Given the investment horizon of 90 days Nasdaq Inc is expected to under-perform the American Express. But the stock apears to be less risky and, when comparing its historical volatility, Nasdaq Inc is 1.16 times less risky than American Express. The stock trades about -0.22 of its potential returns per unit of risk. The American Express Co is currently generating about -0.07 of returns per unit of risk over similar time horizon. If you would invest  30,545  in American Express Co on September 24, 2024 and sell it today you would lose (577.00) from holding American Express Co or give up 1.89% of portfolio value over 90 days.
Time Period3 Months [change]
DirectionMoves Together 
StrengthVery Strong
Accuracy95.24%
ValuesDaily Returns

Nasdaq Inc  vs.  American Express Co

 Performance 
       Timeline  
Nasdaq Inc 

Risk-Adjusted Performance

7 of 100

 
Weak
 
Strong
Modest
Compared to the overall equity markets, risk-adjusted returns on investments in Nasdaq Inc are ranked lower than 7 (%) of all global equities and portfolios over the last 90 days. Even with relatively invariable basic indicators, Nasdaq is not utilizing all of its potentials. The latest stock price agitation, may contribute to short-term losses for the retail investors.
American Express 

Risk-Adjusted Performance

11 of 100

 
Weak
 
Strong
Good
Compared to the overall equity markets, risk-adjusted returns on investments in American Express Co are ranked lower than 11 (%) of all global equities and portfolios over the last 90 days. In spite of comparatively uncertain basic indicators, American Express may actually be approaching a critical reversion point that can send shares even higher in January 2025.

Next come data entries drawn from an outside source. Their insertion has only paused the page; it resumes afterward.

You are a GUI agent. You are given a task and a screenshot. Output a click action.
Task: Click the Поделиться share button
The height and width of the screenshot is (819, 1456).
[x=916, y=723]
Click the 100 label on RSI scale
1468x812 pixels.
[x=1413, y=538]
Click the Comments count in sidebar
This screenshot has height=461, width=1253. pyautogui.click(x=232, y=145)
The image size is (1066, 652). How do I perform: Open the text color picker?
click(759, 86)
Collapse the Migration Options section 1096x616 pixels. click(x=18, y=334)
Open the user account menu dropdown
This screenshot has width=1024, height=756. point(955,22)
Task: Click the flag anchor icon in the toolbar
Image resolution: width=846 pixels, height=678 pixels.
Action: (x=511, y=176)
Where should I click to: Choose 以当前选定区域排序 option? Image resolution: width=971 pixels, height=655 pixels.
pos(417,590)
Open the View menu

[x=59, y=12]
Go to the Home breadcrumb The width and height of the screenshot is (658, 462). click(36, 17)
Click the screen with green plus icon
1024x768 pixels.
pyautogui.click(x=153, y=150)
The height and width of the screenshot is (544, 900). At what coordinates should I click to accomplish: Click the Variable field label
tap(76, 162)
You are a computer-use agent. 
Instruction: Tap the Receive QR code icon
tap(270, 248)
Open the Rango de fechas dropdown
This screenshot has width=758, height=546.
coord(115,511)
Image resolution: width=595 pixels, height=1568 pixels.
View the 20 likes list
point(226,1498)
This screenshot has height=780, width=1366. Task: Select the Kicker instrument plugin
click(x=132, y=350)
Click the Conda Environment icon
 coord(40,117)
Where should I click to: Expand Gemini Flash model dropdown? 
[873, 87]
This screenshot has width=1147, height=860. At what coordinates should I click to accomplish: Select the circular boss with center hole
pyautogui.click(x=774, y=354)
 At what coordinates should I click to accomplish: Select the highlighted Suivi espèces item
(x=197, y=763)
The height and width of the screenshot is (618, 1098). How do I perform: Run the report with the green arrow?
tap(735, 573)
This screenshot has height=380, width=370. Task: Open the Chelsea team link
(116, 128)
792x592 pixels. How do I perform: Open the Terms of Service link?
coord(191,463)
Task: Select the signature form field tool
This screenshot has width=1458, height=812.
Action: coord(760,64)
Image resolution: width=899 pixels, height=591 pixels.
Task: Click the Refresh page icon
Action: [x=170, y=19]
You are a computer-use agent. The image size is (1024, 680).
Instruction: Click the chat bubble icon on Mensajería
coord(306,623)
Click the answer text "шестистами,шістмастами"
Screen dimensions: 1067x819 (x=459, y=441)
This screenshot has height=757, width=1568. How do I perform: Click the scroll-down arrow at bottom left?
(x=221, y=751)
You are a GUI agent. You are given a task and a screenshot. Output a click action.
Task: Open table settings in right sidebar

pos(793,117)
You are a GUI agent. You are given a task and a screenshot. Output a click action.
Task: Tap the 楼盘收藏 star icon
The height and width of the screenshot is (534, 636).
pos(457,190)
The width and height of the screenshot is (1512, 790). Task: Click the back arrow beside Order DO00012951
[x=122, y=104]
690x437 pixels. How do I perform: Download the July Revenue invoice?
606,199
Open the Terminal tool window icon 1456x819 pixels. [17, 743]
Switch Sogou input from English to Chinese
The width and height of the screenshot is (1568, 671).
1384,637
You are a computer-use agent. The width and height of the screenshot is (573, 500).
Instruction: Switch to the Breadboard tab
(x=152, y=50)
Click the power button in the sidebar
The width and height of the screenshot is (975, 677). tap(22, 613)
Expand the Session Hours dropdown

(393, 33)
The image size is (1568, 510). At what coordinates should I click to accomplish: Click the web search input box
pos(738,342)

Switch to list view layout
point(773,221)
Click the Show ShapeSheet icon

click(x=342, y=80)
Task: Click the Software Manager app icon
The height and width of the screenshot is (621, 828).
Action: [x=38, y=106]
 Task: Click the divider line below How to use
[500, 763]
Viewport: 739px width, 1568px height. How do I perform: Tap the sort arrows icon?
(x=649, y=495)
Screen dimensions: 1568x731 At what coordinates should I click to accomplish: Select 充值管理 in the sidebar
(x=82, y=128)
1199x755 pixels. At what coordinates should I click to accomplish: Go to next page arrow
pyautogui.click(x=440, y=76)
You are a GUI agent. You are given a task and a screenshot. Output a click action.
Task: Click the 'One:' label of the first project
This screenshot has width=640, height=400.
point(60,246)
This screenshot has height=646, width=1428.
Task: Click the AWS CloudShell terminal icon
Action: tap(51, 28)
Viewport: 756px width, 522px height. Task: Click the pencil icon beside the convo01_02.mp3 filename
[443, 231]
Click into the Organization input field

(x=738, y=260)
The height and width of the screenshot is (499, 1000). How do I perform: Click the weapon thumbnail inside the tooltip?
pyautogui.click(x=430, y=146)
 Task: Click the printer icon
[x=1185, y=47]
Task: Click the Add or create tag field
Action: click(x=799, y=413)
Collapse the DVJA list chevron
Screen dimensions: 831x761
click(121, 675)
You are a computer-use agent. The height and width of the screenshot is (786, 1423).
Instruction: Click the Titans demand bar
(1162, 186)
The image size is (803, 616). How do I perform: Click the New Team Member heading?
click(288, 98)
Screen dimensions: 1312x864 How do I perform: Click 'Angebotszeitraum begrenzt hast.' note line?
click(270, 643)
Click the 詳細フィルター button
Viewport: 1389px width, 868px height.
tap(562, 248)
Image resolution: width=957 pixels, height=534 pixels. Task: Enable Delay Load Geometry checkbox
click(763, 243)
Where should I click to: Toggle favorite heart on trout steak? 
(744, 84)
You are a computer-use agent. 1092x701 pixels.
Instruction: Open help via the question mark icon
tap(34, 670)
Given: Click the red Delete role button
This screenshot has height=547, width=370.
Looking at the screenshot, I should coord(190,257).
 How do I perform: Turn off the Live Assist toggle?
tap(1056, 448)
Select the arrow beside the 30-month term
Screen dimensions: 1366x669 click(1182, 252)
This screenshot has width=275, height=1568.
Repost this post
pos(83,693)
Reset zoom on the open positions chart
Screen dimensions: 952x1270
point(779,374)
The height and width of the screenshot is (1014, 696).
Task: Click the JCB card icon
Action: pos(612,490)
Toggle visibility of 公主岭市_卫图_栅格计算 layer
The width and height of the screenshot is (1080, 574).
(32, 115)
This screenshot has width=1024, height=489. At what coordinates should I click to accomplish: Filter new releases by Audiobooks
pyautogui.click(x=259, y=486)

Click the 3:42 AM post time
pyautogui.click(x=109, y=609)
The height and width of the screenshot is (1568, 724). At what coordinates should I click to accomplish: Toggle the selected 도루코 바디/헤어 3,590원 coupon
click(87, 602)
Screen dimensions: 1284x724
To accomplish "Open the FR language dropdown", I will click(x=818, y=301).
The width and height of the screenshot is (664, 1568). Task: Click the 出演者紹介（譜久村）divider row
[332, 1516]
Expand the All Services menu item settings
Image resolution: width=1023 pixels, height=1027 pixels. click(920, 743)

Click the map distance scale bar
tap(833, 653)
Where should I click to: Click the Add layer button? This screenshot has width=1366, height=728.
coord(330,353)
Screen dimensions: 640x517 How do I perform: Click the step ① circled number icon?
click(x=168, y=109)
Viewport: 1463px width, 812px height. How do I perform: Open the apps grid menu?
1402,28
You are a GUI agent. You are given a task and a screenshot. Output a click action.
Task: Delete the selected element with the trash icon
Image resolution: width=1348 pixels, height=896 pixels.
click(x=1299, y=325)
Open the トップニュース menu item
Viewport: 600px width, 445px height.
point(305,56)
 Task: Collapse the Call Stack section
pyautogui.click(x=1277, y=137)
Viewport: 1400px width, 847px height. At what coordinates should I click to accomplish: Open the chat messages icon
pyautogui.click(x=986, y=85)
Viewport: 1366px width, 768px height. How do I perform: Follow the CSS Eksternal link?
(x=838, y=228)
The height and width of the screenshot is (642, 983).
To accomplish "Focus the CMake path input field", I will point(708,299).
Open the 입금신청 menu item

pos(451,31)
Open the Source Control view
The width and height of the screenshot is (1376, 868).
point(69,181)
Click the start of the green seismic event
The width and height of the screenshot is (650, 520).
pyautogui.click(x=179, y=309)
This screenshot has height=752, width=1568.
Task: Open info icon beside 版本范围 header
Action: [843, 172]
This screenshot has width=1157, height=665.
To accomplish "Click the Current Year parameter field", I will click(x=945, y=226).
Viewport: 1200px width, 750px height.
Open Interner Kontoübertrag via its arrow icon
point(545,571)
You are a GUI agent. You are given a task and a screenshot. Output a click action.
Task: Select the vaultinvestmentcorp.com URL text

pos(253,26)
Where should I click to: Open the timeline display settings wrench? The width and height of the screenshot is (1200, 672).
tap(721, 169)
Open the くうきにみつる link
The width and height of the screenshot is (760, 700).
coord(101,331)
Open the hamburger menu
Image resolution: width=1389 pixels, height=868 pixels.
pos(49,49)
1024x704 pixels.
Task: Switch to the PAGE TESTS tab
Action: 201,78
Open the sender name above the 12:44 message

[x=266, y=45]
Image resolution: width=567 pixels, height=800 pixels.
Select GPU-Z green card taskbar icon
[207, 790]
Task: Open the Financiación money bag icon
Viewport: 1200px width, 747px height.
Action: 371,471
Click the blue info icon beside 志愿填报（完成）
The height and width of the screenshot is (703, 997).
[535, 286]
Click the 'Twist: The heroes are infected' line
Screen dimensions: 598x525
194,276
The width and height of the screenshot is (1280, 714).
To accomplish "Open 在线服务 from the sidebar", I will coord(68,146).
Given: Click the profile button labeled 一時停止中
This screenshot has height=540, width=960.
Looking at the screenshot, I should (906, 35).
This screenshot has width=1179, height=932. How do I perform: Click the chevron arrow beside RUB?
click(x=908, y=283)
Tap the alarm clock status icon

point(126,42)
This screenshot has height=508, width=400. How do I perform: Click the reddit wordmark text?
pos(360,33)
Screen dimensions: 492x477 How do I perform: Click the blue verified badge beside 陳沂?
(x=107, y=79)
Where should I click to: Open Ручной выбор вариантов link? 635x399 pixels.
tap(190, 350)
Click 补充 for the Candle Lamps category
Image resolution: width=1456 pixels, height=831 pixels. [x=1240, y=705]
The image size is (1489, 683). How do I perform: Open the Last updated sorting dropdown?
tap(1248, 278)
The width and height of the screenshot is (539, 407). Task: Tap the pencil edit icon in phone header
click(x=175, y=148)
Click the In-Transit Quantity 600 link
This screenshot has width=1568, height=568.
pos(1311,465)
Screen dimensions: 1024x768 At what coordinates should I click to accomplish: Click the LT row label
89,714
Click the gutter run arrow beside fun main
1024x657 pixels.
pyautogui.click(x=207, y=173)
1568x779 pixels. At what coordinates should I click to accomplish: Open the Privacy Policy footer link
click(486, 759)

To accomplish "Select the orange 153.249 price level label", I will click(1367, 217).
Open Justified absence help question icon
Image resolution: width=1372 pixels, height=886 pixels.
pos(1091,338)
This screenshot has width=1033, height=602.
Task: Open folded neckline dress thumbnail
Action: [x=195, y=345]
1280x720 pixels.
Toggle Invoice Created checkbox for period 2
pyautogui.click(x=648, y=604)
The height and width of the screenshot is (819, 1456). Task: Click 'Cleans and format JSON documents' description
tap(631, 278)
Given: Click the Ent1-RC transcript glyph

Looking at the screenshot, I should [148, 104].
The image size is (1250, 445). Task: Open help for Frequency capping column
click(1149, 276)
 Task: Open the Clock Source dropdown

Nasdaq and American Express Volatility Contrast

   Predicted Return Density   
       Returns  

Pair Trading with Nasdaq and American Express

The main advantage of trading using opposite Nasdaq and American Express positions is that it hedges away some unsystematic risk. Because of two separate transactions, even if Nasdaq position performs unexpectedly, American Express can make up some of the losses. Pair trading also minimizes risk from directional movements in the market. For example, if an entire industry or sector drops because of unexpected headlines, the short position in American Express will offset losses from the drop in American Express' long position.
The idea behind Nasdaq Inc and American Express Co pairs trading is to make the combined position market-neutral, meaning the overall market's direction will not affect its win or loss (or potential downside or upside). This can be achieved by designing a pairs trade with two highly correlated stocks or equities that operate in a similar space or sector, making it possible to obtain profits through simple and relatively low-risk investment.
Check out your portfolio center.
Note that this page's information should be used as a complementary analysis to find the right mix of equity instruments to add to your existing portfolios or create a brand new portfolio. You can also try the Stocks Directory module to find actively traded stocks across global markets.